■ Stated goal A: In the patch description on HugeTLB soft offline below, list each value that the extended sysctl interface accepts and what it means.

■ Selected excerpt:

——————————

On 10.09.25 18:15, Kyle Meyer wrote:
Soft offlining a HugeTLB page reduces the available HugeTLB page pool.
Since HugeTLB pages are preallocated, reducing the available HugeTLB
page pool can cause allocation failures.
/proc/sys/vm/enable_soft_offline provides a sysctl interface to
disable/enable soft offline:
0 - Soft offline is disabled.
1 - Soft offline is enabled.
The current sysctl interface does not distinguish between HugeTLB pages
and other page types.
Disable soft offline for HugeTLB pages by default (1) and extend the
sysctl interface to preserve existing behavior (2):
0 - Soft offline is disabled.
1 - Soft offline is enabled (excluding HugeTLB pages).
2 - Soft offline is enabled (including HugeTLB pages).
Update documentation for the sysctl interface, reference the sysctl
interface in the sysfs ABI documentation, and update HugeTLB soft
offline selftests.

——————————

■ Stated goal B: Extract the listing below without changes. Begin at its first line and stop after the line that contains "pyautogui.click(x=732, y=64)".

——————————

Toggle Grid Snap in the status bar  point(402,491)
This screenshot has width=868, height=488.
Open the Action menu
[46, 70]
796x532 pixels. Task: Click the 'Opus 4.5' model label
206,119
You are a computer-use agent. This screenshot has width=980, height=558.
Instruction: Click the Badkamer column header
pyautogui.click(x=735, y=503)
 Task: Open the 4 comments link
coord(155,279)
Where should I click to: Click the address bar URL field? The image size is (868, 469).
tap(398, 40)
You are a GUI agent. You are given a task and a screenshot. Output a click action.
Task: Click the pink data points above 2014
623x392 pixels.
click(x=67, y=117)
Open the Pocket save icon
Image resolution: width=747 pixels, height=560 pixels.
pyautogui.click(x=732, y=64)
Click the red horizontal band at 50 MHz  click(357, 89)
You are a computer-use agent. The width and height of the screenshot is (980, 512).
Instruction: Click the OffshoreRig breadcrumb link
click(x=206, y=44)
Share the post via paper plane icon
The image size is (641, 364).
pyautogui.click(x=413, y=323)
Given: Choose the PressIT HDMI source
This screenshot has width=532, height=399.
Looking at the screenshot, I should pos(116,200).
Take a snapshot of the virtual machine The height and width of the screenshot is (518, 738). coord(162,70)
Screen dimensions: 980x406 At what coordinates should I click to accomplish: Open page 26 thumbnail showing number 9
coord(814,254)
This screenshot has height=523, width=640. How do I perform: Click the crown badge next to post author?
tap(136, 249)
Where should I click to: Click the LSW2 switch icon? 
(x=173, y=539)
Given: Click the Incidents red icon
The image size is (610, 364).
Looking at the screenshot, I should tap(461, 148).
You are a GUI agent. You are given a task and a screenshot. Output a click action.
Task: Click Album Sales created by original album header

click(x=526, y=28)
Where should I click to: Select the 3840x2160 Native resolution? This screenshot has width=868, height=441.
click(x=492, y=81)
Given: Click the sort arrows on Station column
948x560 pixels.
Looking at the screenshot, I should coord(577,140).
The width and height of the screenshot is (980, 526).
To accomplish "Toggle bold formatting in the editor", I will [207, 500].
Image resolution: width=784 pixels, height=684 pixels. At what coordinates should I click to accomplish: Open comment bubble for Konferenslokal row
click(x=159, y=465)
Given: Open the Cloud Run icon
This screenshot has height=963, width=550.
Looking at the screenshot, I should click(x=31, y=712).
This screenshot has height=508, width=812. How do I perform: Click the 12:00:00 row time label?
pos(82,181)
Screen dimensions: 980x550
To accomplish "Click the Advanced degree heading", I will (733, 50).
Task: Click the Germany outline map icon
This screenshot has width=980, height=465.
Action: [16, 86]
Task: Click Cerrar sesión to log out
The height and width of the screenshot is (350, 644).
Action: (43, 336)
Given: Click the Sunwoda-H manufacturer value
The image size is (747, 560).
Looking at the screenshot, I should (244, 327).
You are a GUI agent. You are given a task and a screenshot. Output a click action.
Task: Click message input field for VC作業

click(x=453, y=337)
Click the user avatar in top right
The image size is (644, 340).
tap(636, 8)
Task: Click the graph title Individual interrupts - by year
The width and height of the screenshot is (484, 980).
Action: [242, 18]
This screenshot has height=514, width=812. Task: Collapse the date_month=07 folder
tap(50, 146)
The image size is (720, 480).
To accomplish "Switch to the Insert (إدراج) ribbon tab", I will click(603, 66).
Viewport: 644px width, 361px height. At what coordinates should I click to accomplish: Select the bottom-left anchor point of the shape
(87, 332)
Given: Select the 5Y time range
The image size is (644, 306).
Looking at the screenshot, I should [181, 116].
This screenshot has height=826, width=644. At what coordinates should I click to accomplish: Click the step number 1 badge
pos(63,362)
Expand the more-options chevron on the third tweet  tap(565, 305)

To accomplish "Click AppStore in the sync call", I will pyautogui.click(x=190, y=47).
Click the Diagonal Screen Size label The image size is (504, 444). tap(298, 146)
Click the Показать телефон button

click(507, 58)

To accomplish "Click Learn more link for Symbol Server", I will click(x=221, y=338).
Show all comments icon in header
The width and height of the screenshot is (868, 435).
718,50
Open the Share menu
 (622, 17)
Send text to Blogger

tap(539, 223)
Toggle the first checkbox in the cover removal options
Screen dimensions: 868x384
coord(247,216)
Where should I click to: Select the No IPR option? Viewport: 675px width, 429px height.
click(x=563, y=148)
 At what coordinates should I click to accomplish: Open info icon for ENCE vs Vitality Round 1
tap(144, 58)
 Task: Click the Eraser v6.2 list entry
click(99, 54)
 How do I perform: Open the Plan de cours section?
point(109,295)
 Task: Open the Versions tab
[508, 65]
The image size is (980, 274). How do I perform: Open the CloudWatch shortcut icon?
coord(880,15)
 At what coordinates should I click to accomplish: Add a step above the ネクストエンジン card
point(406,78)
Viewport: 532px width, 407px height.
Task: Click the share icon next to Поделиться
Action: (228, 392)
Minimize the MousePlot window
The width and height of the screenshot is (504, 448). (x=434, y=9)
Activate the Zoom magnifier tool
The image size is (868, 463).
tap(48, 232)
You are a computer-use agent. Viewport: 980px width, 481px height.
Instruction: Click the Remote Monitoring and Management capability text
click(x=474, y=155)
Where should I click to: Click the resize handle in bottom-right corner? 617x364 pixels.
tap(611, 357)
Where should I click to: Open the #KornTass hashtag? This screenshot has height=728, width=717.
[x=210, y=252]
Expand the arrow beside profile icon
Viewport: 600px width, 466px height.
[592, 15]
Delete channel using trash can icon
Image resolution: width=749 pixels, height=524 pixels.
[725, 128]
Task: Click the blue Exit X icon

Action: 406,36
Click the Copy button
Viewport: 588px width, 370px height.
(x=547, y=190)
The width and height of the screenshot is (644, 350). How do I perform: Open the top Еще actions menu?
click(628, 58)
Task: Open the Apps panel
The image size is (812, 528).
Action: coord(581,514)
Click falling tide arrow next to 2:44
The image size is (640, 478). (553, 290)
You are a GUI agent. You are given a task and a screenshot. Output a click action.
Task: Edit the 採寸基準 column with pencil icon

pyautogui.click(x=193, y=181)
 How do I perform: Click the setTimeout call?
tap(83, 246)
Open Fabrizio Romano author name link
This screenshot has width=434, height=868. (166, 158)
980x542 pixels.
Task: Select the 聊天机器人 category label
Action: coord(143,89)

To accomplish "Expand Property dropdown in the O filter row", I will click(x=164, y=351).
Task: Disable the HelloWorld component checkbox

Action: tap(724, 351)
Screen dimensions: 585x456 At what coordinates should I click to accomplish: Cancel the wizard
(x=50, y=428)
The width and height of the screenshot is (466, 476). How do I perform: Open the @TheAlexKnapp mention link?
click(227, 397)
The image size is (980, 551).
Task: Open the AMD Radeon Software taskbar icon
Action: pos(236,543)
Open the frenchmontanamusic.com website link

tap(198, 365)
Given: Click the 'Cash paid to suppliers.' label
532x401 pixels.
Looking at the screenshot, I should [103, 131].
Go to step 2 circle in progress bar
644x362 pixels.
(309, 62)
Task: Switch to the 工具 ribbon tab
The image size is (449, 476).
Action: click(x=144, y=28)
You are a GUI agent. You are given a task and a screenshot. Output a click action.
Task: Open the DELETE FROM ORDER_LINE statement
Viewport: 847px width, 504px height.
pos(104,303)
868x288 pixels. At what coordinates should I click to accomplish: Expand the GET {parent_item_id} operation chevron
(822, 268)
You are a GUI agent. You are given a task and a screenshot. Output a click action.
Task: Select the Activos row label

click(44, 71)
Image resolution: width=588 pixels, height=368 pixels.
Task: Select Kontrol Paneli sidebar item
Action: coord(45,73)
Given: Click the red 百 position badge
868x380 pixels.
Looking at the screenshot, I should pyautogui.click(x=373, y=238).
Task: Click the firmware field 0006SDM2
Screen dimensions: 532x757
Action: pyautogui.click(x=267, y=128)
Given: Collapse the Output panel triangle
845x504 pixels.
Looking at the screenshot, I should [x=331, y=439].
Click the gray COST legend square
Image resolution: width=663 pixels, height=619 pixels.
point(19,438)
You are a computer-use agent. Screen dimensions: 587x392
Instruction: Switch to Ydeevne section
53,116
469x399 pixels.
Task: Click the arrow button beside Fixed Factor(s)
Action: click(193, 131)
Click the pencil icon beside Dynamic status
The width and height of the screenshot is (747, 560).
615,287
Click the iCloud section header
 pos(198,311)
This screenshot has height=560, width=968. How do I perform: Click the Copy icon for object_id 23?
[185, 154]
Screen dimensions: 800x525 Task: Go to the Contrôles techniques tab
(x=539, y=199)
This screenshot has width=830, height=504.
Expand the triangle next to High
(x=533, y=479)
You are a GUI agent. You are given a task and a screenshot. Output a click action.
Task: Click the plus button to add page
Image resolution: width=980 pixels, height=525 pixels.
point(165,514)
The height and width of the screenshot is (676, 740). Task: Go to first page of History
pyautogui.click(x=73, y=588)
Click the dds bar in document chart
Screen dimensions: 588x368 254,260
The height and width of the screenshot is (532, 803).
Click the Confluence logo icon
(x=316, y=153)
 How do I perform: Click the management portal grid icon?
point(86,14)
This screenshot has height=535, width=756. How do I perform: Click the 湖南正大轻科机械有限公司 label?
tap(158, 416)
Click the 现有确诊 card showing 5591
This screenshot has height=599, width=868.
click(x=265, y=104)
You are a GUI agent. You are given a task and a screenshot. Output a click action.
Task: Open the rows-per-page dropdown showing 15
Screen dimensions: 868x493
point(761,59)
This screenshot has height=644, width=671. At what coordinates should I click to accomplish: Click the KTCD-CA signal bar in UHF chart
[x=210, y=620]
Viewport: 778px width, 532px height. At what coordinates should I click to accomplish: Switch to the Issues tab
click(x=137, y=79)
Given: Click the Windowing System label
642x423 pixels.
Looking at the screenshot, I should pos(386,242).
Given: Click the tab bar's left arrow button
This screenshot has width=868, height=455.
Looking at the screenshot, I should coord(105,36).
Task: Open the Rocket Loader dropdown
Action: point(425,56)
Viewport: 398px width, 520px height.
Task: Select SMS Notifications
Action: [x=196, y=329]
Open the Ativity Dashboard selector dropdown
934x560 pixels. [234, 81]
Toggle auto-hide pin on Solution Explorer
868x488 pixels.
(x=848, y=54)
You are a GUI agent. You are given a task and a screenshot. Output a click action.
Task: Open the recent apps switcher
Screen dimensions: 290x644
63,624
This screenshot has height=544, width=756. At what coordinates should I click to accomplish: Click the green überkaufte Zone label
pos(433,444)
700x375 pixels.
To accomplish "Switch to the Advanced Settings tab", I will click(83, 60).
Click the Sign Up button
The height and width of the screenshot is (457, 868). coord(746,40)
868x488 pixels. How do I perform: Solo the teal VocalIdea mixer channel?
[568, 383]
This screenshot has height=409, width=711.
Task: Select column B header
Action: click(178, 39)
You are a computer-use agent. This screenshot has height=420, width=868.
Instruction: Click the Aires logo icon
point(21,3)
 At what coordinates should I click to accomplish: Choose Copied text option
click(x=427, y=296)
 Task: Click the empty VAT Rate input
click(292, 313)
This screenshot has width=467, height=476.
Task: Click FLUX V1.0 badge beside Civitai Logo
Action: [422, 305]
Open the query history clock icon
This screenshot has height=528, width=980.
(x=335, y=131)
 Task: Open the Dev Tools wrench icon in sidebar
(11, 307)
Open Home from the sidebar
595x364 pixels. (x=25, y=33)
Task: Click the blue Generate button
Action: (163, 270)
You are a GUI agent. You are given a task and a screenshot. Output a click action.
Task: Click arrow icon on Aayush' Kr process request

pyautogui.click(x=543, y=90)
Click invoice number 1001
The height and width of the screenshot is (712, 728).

——————————

■ Response A:
0 - Soft offline is disabled.
1 - Soft offline is enabled (excluding HugeTLB pages).
2 - Soft offline is enabled (including HugeTLB pages).

■ Response B:
Toggle Grid Snap in the status bar  point(402,491)
This screenshot has width=868, height=488.
Open the Action menu
[46, 70]
796x532 pixels. Task: Click the 'Opus 4.5' model label
206,119
You are a computer-use agent. This screenshot has width=980, height=558.
Instruction: Click the Badkamer column header
pyautogui.click(x=735, y=503)
 Task: Open the 4 comments link
coord(155,279)
Where should I click to: Click the address bar URL field? The image size is (868, 469).
tap(398, 40)
You are a GUI agent. You are given a task and a screenshot. Output a click action.
Task: Click the pink data points above 2014
623x392 pixels.
click(x=67, y=117)
Open the Pocket save icon
Image resolution: width=747 pixels, height=560 pixels.
pyautogui.click(x=732, y=64)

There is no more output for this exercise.